*** Block opens ***

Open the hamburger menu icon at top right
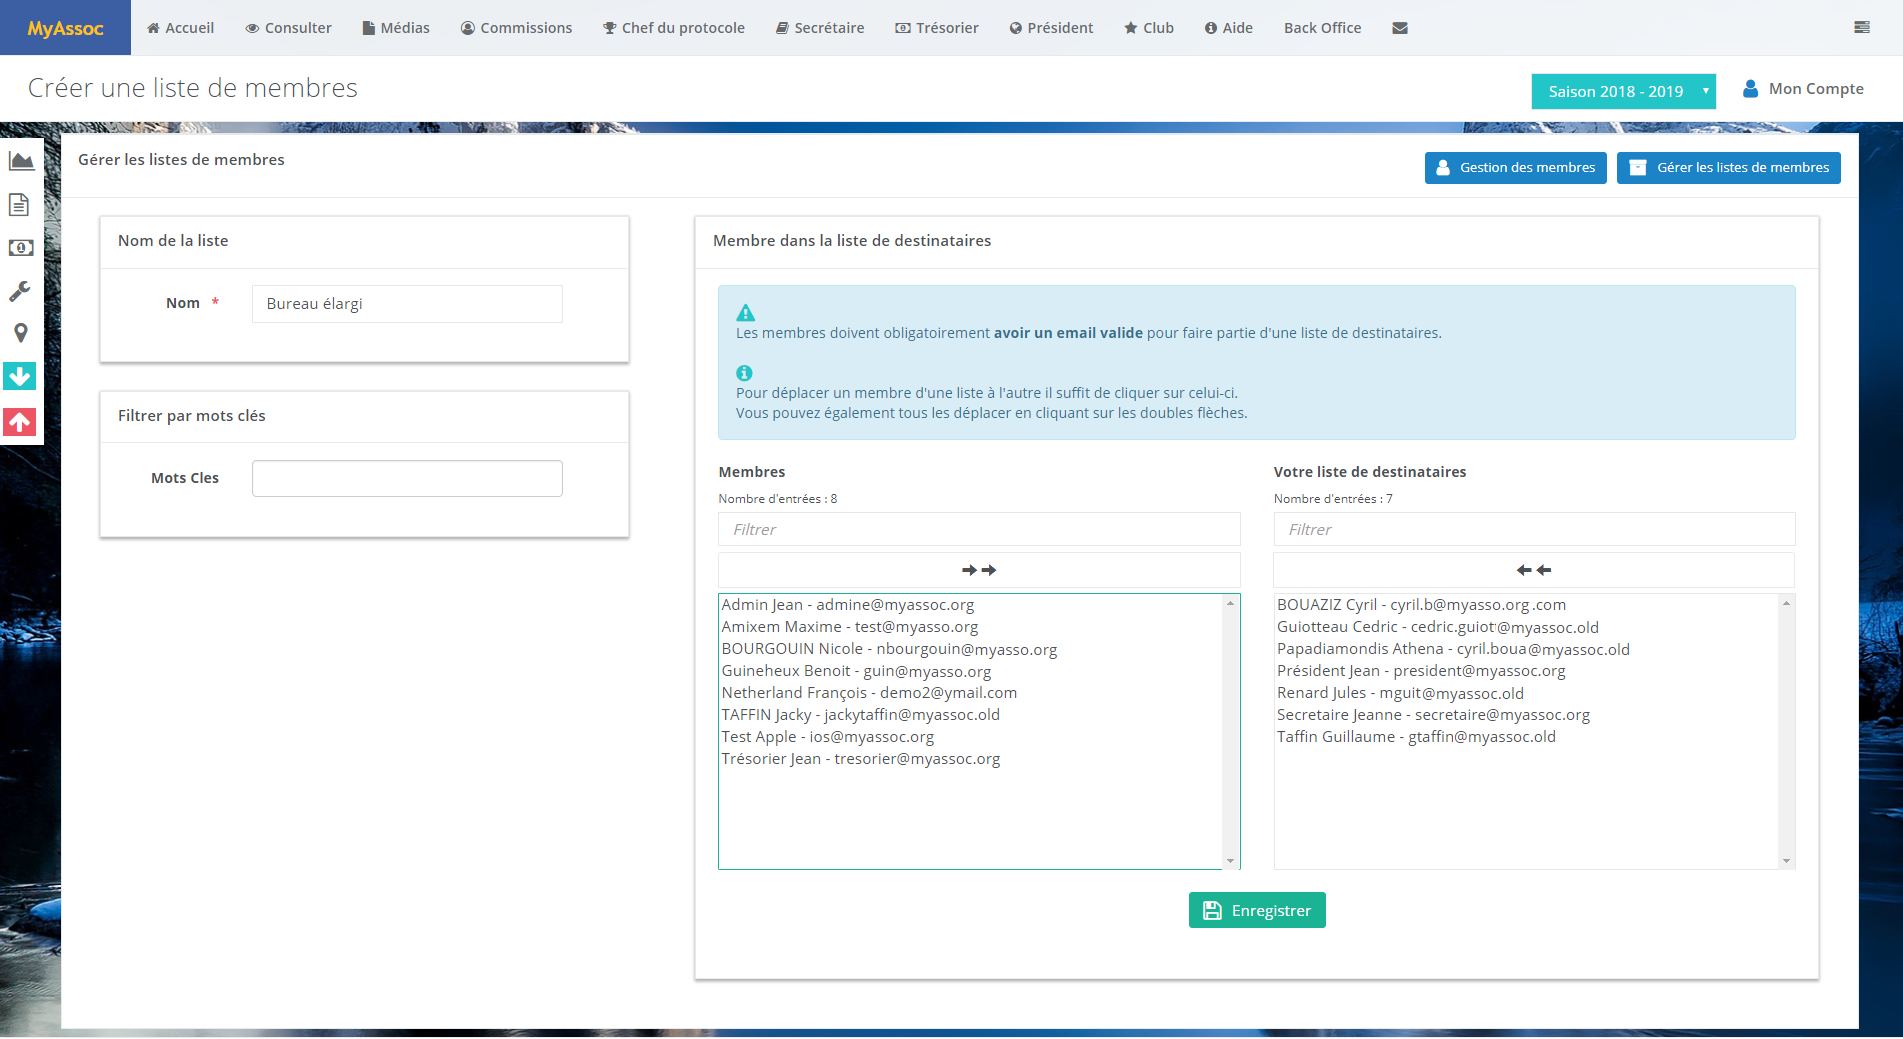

*** Block closes ***
*** Block opens ***

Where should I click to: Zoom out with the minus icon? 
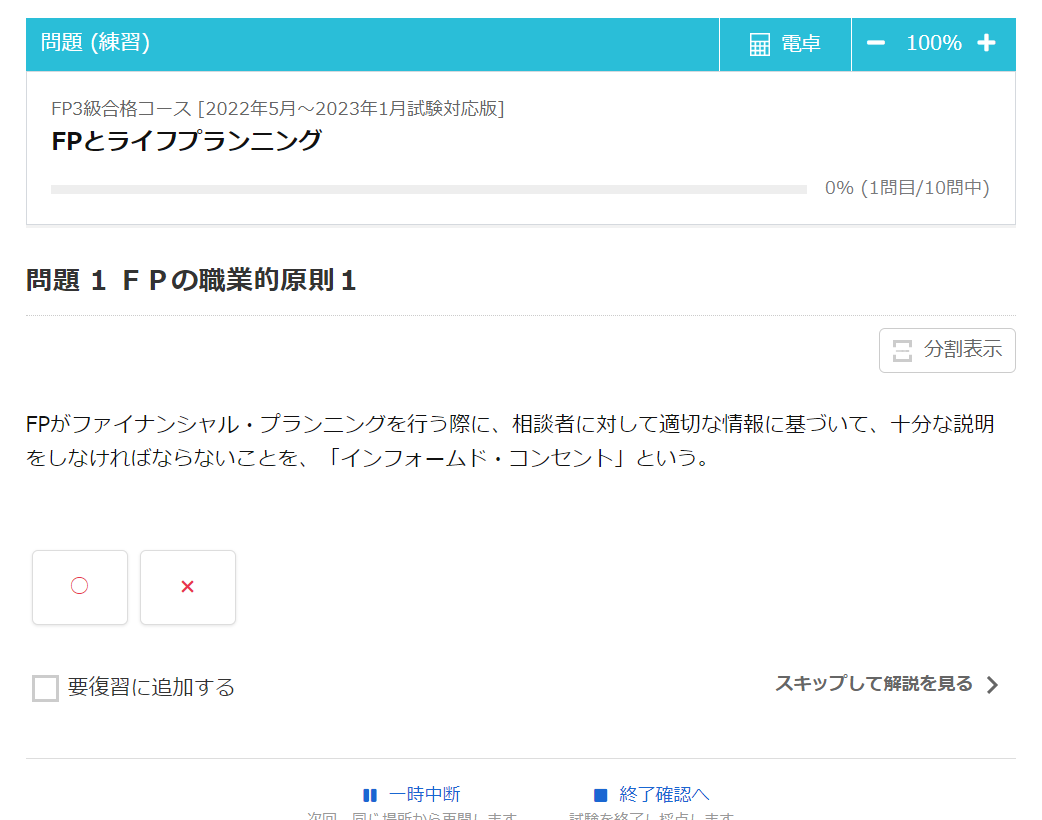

*** Block closes ***
*** Block opens ***

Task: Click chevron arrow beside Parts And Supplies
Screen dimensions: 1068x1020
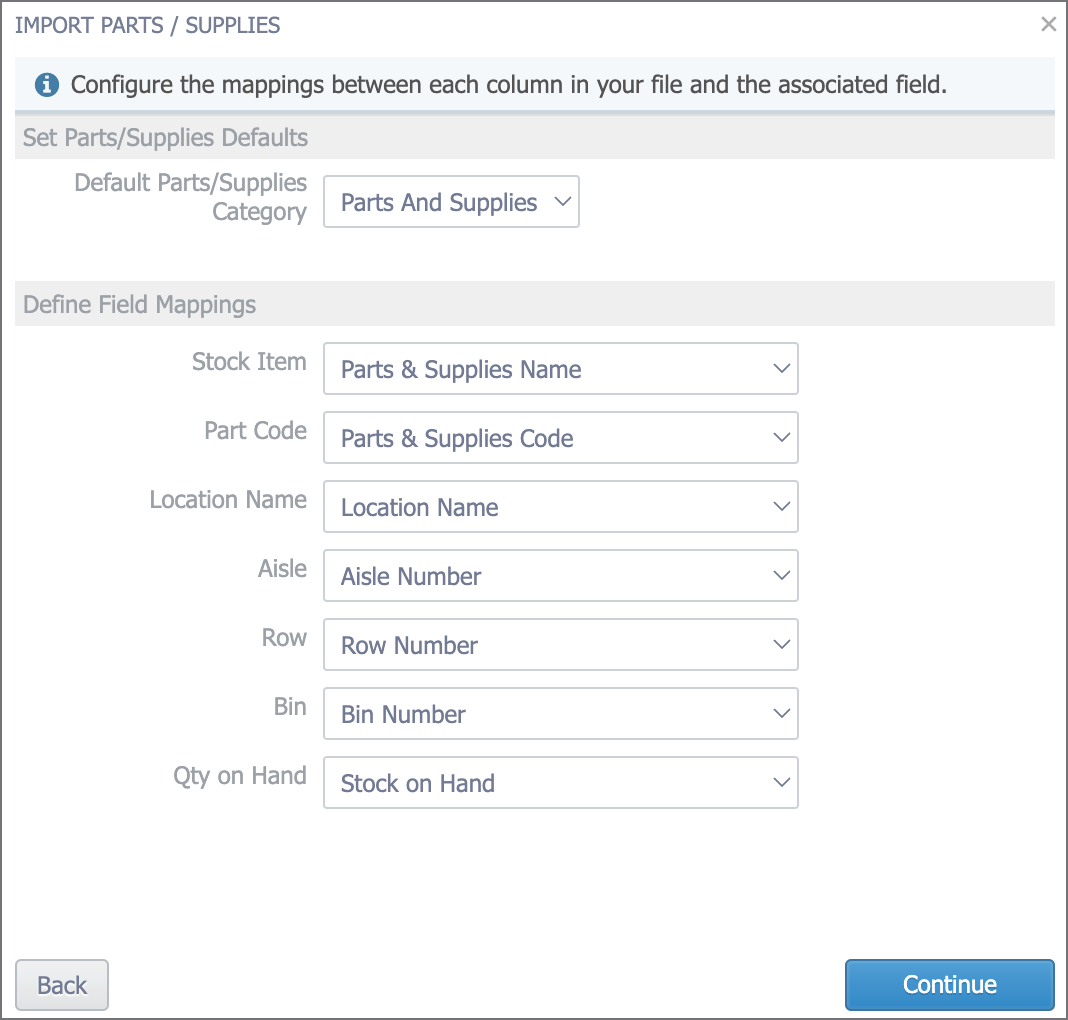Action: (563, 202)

*** Block closes ***

REQUIREMENT:
Please go through the data above and copy each line that has the word "icon".

SOLUTION TO THE PROBLEM:
Open the hamburger menu icon at top right
Where should I click to: Zoom out with the minus icon? 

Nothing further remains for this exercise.